It emerges that Ucer’s character is the same woman, Ayse, with her story broken into two simultaneously told sections seven years apart. Can is able to wait only so long for Ayse (though it’s never clear how many days or months he’s had to do this, or if this terrible routine marks a new episode in the boy’s life), and he manages for a time to find a way to follow Ayse to her work and then to retrace his steps to the park bench to keep her unaware of his spying. But when Ayse sees him outside the eatery, complications ensue.
Cemal’s arrangements for the adoption, with help from his factory boss, Mehmet (Erdal Cindoruk), result in a baby for whom Ayse can work up zero affection despite Cemal’s best fatherly efforts. While he resents her for not behaving like a proper mother, she nurtures a growing hatred of him for imposing this burden on them.

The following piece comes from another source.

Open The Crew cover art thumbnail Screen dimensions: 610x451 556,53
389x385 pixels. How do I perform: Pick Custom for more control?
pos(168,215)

Celikezer’s moralistic course for Ayse requires her to gradually realize her essential maternal responsibilities while also exhibiting behavior that lacks psychological credibility. Ayse’s inability to assert her true feelings — that she can’t and won’t work up any connection let alone love for an adopted child — is a way of setting her up for her dilemma, yet her lack of a mothering instinct is never sufficiently explored. Meanwhile, after evidently having connected deeply with baby Can, Cemal suddenly leaves his family in the lurch, a similarly inexplicable and contrived act that informs the film’s second half.
The various plot contortions and temporal shifts are all designed to send Ayse a distinct message: that she had better learn to be a good mom to her adorable moppet of a son, whose sheer lovability (as Celikezer insistently directs little Demirbag) makes it all the more astounding that the woman doesn’t shower him with affection. Conversely, six straight years of utter lovelessness should have turned Can into a mighty cold kid, something this movie simply will not permit. Any way you look at it, the family dynamics simply don’t compute.
Ali Ozel’s cinematography expressively captures several Istanbul neighborhoods, and creates a strong visual contrast between exteriors and interiors. But composer Tamer Ciray’s score doesn’t help matters by blatantly telegraphing emotional responses.